In a hybrid class, there are two audiences – in-person and online. It goes beyond just streaming your in-person lectures for your online audience. The challenge is to provide, as far as possible, an equitable learning experience for both the audiences.
In surveys done with instructors and students during the pandemic at EPFL, it appears that Hybrid teaching is the most difficult modality to set up for teachers, mainly because it requires managing two audiences in parallel, and providing them with an equitable experience. For example, how can instructors keep track of questions from the online audience? How can they make sure online students see the same resources as the audience in the lecture hall?
First of all, assign one or more TAs to manage:
- the technical issues during the lecture (video, audio, screen sharing)
- the interactions with the remote students in real time.
Second, it is paramount to prepare the technical set up of the sessions. Technical and practical difficulties can impair spontaneous interactions for remote students, and should therefore be planned. Plan for interactions between you and the students, between the students and the TAs and between the students themselves. For example, you could consider creating stable buddy-teams for the semester, such that one student of the group is on campus each lecture. Discussions or other forms of active participation during the lecture can be facilitated by Speak Up and Clickers. You can create either all remote or mixed Zoom breakout rooms, in the latter case the on campus students need to be online as well.

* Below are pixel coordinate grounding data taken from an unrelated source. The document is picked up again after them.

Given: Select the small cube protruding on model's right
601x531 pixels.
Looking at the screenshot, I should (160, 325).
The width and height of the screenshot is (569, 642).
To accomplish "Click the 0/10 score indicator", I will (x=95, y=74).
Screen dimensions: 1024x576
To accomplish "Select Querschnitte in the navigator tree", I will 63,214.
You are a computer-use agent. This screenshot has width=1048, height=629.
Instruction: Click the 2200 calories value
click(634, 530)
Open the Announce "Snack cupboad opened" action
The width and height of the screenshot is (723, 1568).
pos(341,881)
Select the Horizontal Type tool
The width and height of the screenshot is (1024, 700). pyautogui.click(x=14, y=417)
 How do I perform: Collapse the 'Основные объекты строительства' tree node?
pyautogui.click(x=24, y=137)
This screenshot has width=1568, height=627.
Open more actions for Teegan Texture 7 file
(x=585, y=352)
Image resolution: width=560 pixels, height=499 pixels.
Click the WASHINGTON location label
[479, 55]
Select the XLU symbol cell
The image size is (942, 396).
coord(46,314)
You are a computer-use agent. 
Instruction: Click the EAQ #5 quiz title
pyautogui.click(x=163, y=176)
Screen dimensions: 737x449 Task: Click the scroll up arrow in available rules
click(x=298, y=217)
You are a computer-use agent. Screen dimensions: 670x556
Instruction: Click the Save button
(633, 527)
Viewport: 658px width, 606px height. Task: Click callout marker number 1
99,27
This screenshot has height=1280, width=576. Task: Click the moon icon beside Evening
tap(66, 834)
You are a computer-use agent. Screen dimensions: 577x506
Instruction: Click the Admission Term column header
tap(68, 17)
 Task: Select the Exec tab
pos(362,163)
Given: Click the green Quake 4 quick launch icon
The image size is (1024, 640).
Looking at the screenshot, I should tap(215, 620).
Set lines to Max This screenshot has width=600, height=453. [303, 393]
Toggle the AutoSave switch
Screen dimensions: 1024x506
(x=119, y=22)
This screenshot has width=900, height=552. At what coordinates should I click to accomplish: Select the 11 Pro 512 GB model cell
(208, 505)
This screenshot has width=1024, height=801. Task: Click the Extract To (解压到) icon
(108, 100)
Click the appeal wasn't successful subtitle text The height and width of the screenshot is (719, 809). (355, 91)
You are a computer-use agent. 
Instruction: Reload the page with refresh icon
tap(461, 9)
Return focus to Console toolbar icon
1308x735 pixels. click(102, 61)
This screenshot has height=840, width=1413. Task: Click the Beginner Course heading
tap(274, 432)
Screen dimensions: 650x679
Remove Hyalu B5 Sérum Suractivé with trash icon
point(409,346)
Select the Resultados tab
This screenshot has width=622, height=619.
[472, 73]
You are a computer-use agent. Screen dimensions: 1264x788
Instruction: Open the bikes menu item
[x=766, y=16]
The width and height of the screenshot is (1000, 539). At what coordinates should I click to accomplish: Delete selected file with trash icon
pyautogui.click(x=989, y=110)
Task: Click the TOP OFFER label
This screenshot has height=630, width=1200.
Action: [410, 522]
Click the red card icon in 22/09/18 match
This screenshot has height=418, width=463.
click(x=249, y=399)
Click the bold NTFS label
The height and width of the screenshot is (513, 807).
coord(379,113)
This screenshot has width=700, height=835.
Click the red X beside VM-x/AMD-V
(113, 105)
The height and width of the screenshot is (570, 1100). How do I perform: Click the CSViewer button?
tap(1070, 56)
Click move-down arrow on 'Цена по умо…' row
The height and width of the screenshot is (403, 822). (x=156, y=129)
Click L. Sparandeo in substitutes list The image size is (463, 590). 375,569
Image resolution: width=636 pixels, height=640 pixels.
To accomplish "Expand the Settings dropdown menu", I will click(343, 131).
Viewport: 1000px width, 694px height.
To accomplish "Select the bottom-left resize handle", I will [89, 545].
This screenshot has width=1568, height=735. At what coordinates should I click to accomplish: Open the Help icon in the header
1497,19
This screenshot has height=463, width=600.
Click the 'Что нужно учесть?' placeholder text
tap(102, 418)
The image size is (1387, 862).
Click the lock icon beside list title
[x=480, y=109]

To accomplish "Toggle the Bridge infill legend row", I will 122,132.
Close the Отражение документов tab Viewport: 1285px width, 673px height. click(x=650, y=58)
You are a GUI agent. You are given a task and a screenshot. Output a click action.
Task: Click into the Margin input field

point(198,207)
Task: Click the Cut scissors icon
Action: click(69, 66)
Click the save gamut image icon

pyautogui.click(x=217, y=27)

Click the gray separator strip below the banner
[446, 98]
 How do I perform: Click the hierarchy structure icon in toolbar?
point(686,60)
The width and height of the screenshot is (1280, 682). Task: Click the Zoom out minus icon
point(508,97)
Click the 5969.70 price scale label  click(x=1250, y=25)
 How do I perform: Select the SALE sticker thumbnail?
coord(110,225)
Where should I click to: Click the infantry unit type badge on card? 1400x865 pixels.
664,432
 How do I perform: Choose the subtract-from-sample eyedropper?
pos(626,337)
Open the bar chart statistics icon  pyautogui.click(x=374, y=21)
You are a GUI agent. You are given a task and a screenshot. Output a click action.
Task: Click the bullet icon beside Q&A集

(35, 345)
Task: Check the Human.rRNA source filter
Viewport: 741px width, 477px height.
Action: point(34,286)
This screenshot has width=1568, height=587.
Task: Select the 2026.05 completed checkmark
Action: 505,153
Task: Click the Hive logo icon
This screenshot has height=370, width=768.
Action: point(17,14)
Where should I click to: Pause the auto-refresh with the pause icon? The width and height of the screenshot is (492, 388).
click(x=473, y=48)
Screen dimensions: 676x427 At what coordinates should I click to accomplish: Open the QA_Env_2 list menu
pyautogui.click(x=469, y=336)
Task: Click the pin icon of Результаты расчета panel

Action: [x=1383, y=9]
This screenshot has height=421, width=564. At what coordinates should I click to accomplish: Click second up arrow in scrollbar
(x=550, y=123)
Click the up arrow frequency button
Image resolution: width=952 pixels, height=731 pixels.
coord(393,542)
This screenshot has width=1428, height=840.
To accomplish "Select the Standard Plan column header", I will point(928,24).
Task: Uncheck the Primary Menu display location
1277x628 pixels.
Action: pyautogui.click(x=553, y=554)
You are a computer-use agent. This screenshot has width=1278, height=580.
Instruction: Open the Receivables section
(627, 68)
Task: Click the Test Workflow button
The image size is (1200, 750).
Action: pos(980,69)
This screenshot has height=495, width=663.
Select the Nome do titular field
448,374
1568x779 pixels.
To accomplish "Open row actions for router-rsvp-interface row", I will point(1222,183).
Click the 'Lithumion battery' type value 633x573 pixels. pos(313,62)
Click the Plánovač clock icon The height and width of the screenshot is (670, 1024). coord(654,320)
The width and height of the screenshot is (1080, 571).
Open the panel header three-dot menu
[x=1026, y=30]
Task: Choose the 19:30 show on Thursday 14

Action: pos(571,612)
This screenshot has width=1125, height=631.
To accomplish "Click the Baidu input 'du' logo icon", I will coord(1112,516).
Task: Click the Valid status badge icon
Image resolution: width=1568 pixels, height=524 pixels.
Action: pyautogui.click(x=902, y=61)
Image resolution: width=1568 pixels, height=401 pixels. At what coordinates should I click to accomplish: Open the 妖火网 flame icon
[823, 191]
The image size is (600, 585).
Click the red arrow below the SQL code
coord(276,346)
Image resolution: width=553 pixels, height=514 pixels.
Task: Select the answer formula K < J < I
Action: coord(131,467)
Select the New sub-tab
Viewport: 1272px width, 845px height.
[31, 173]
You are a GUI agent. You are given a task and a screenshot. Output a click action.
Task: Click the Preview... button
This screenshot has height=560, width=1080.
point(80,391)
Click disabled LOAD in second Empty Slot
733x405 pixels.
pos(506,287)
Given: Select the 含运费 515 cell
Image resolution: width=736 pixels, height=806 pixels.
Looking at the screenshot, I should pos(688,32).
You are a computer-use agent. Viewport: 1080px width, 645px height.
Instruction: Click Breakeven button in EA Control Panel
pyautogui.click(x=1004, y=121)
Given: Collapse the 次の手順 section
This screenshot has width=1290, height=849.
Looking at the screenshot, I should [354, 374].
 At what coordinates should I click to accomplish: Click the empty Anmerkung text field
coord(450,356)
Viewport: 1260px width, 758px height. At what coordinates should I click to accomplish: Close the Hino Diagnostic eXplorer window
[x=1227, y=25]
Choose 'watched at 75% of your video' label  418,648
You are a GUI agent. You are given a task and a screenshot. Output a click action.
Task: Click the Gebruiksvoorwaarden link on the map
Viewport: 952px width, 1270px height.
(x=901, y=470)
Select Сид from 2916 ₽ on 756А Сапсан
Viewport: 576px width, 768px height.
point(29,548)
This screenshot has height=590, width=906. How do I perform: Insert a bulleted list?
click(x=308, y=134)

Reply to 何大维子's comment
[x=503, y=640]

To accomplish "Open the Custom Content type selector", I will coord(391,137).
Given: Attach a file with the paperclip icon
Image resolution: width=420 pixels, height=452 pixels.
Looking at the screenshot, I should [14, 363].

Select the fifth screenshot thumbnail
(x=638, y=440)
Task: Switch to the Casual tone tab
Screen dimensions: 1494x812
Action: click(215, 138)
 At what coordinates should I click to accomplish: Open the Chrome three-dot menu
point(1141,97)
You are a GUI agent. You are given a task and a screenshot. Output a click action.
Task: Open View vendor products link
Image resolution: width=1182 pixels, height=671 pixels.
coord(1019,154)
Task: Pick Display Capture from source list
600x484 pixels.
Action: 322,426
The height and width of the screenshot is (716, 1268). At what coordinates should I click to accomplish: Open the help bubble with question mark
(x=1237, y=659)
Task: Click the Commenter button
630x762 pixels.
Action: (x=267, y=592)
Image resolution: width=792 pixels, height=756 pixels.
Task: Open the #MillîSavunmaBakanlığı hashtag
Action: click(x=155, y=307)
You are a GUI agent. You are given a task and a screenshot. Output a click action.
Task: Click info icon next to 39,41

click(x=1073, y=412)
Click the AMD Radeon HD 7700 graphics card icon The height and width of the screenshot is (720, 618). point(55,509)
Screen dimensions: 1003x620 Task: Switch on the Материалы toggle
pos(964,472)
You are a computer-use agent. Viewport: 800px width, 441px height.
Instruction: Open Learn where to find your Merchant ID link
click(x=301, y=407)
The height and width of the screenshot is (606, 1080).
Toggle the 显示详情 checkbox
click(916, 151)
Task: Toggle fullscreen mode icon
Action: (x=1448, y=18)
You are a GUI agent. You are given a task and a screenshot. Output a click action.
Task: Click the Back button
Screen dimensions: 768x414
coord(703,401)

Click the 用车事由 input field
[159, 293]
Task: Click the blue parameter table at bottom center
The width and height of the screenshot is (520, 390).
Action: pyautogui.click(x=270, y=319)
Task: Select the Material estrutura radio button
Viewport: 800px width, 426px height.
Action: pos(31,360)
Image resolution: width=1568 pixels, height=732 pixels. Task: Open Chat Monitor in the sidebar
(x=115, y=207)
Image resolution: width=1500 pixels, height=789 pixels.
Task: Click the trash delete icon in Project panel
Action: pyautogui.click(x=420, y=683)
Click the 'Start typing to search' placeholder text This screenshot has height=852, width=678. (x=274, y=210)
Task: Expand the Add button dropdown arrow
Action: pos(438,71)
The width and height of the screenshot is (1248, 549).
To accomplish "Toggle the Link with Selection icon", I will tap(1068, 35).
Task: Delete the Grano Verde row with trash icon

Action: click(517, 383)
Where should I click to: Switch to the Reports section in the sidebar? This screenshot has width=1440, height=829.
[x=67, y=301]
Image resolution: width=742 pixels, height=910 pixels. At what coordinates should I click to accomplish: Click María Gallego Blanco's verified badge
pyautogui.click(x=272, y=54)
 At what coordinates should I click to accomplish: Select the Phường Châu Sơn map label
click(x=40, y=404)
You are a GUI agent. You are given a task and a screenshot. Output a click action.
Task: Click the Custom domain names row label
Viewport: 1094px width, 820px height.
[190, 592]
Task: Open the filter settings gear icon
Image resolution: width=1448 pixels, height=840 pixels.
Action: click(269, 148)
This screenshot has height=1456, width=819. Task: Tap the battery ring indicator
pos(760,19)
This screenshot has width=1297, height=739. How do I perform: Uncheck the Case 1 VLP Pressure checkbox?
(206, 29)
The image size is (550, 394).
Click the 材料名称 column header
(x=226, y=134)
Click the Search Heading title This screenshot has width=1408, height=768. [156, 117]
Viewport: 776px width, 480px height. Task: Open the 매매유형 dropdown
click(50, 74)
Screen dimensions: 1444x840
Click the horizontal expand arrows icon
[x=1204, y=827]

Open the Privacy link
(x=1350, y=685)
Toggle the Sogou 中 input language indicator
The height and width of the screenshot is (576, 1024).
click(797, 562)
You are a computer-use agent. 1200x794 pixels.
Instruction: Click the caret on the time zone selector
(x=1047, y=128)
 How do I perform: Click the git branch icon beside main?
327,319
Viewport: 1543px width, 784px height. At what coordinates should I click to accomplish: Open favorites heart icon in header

A third strategy that facilitates the management of a hybrid class consists of pre-recording the lectures and focusing the live session on discussion, interaction and problem-solving only. This is the model of a flipped classroom, but again with two audiences: at a distance and on campus. The recordings that were done during the pandemic can serve as a starting point. Similar to hybrid lecturing, the preparation of hybrid flipped classroom also requires a sound technical set-up and a plan for interacting with and between both audiences.